Psychose blanche

Source : Le Pacte de lucidité ou l’intelligence du mal, par Jean Baudrillard, éditions Galilée.

C’est l’histoire de Romand qui, pour échapper à la banalité de la vie quotidienne et provinciale, s’invente une vie parallèle, effaçant ses propres traces ; cela ira jusqu’à la suppression de toute sa famille comme traces de son existence « réelle. »

Loin de recourir à la dissimulation, c’est par le dédoublement que Romand donne un tour fatal à sa propre vie. Pour transfigurer l’insignifiance et la banalité, il suffit d’en faire un univers parallèle. Aucune simulation dans tout cela. De cette duplicité, toutes les explications psychologiques, sociologiques, toutes les catégories (mensonges, lâcheté, égoïsme) sous lesquelles on les range ne sont que supercheries.

Il ne s’agit même pas de schizophrénie. L’existence fantôme dans laquelle Roman s’installe n’a aucun sens, mais sa vie domestique, sa vie « normale » n’en a pas davantage. Il substitue donc en quelque sorte à l’insignifiance de sa vie réelle, l’insignifiance encore plus grande de sa double vie, la transfigurant ainsi par une forme originale de contre-transfert.

C’est de là, d’ailleurs, qu’il tire son énergie, cette force d’inertie grâce à laquelle il a pu supporter si longtemps cette vie clandestine. Car si le déficit en est lourd, et l’ennui parfois mortel, il faut en escompter les bénéfices extraordinaires. C’est la possibilité de devenir quelqu’un d’autre, d’exister incognito quelque part ailleurs. Celle de voir sans être vu, de préserver une dimension secrète, même et surtout vis-à-vis de ses proches.
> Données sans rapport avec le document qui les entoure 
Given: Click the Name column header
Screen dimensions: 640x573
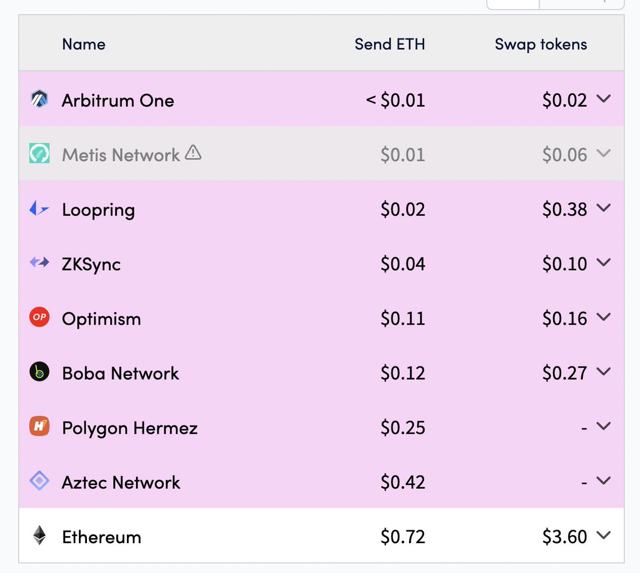Looking at the screenshot, I should coord(84,44).
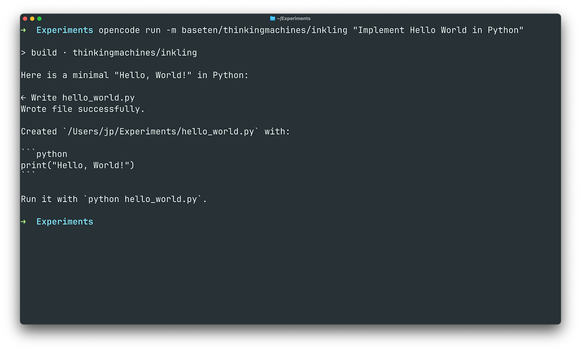Screen dimensions: 581x351
Task: Click the baseten/thinkingmachines/inkling model argument
Action: tap(264, 30)
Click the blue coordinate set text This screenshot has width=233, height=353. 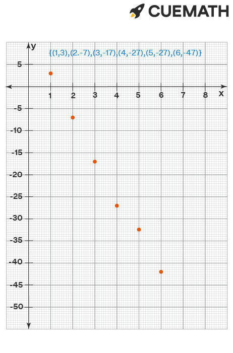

Si Romand peut survivre dans cette clandestinité même pas héroïque, c’est par la force de ce secret, de ce que les autres ne pressentent même pas : véritable délit d’initié. C’est le prix payé pour le privilège de jouer à un jeu dont il est le seul à fixer les règles.

Mystère de cette invisibilité qui lui donne la force de passer des heures sur les parkings. Jouissance singulière de cette monotonie qui n’a même pas le charme de la solitude. Mais il y a un autre mystère : c’est que les autres deviennent, avec le temps, complices de cette illusion. Car, si on ne les suppose pas, sa femme, ses parents, ses enfants, faisant silence par résignation, alors leur inconscience, leur ignorance devient aussi inexplicable que ses stations à lui sur les parkings, et dans les cafétérias. Sauf à voir dans tout cela une opération duelle, et non un petit montage individuel.

Le mensonge, l’illusion, la simulation sont toujours des opérations complices. Le mystifié est toujours partie prenante. Cela est vrai de toute relation d’ailleurs : il n’y a pas d’actif ni de passif ; il n’y a pas d’individuel, il n’y a que du duel. On ne peut donc sonder personne sur sa vérité ou sa sincérité individuelle. On ne peut pas plus expliquer le silence des proches que celui de Romand lui-même. Plus il s’enfonce dans son stratagème, plus les autres s’enfoncent dans leur incuriosité. C’est proprement une conjuration.

Il n’y a pas de vérité cachée. C’est ce qui fait le pouvoir de l’imposteur. S’il y avait une vérité cachée, il pourrait être démasqué ou il pourrait se démasquer lui-même. Or, on voit bien, tout au long de l’histoire, qu’il ne le peut pas, car l’imposture est partagée. Si bien que le fait de supprimer finalement toute sa famille peut être tenu paradoxalement pour une variante de suicide.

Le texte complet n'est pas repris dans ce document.